How MySQL supports data collection and analysis

Frequently I scrape textual data from the Internet or digital documents (e.g. pdfs) and combine these data with some other data for an analysis. I usually use not only Python for scraping/refining, but also R. And usually I also switch between both environments during data collection, refining and analysis.

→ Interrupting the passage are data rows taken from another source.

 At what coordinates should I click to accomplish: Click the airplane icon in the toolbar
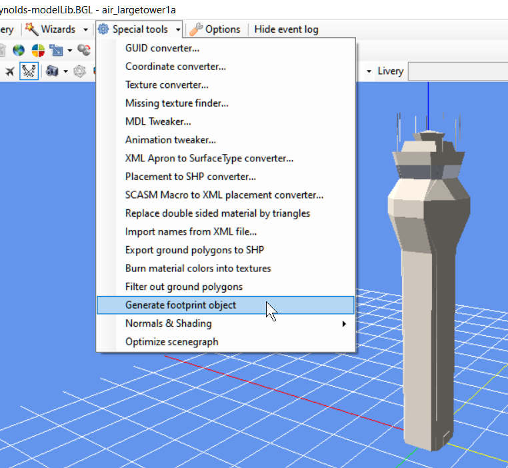pyautogui.click(x=9, y=71)
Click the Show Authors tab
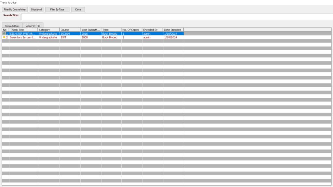The width and height of the screenshot is (333, 187). (12, 25)
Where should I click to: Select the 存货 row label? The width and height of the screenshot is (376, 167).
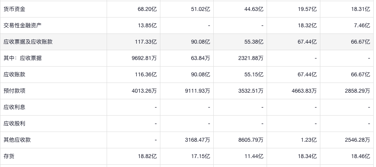click(9, 156)
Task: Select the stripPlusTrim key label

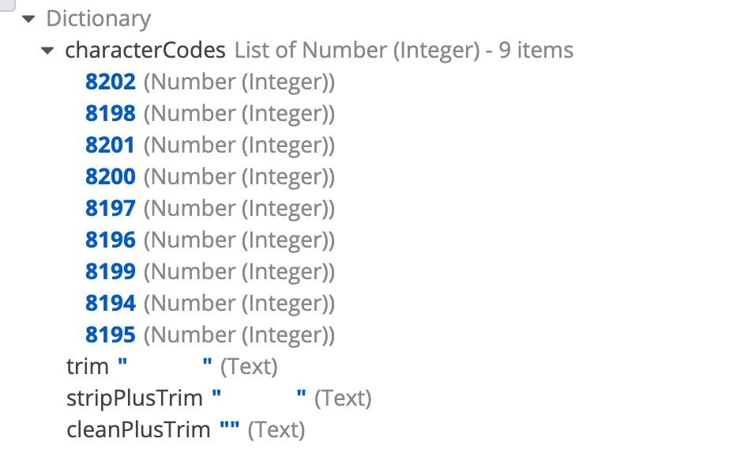Action: tap(134, 398)
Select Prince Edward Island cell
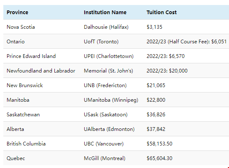229x168 pixels. [x=31, y=56]
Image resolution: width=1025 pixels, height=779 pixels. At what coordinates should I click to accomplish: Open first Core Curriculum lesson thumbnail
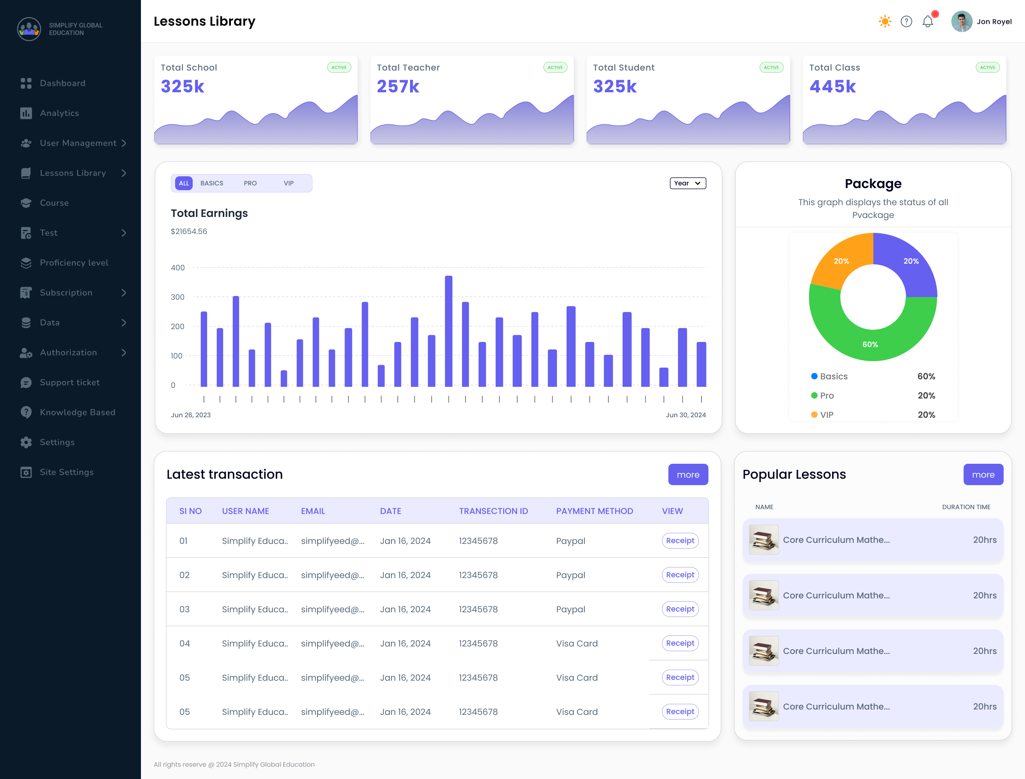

A typical workflow goes like this: Scrape the data and make a basic cleanup (strip html etc.), send the data to R for some data aggregation and re-structuring (merge with other data etc.), send the data to Processing to make some nice interactive graphics (if necessary) and finally go back to R and run a model. The key question is: How to exchange the data between these three environments? The most obvious answer: Use csv-files. But in my experience, a local MySQL database is more useful, since then it is easier to:

  • subset the data and selectively import / export data to / from each environment
  • directly search the data without importing the full dataset (e.g –> R is super-slow in searching text vectors)
  • separate tables in a MySQL database can be used to make every refining step reversible
  • easy to migrate the data to the web

Of course, all these advantages only apply if you work with big datasets. One the other hand, if you work with textual data, you certainly quickly approaching “big”.

There are tons of tutorials in the web, explaining how to use set-up MySQL and use it with Python, R and Processing. Here is a list of those that I found most helpful at the beginning:

Some hints:

  • Install the 5.1. Version of MySQL – not the 5.5! Looks like that the new version has some bugs (see also here). After installation my MySQL server didn’t start at all.
  • If you get an error while installing MySQL-Python (the driver to connect from Python to MySQL) via easy_install, use this (replace XYZ with your MySQL Version!): PATH=$PATH:/usr/local/mysql-XYZ/bin sudo easy_install -Z MySQL-python No worries, this is only modifying your PATH once – not permanently! (Source)
  • if you want to play around without installing MySQL, download XAMPP and create a socket using sudo ln -s /tmp/mysql.sock /Applications/XAMPP/xamppfiles/var/mysql/mysql.sock That way R/Python/Processing can connect to it.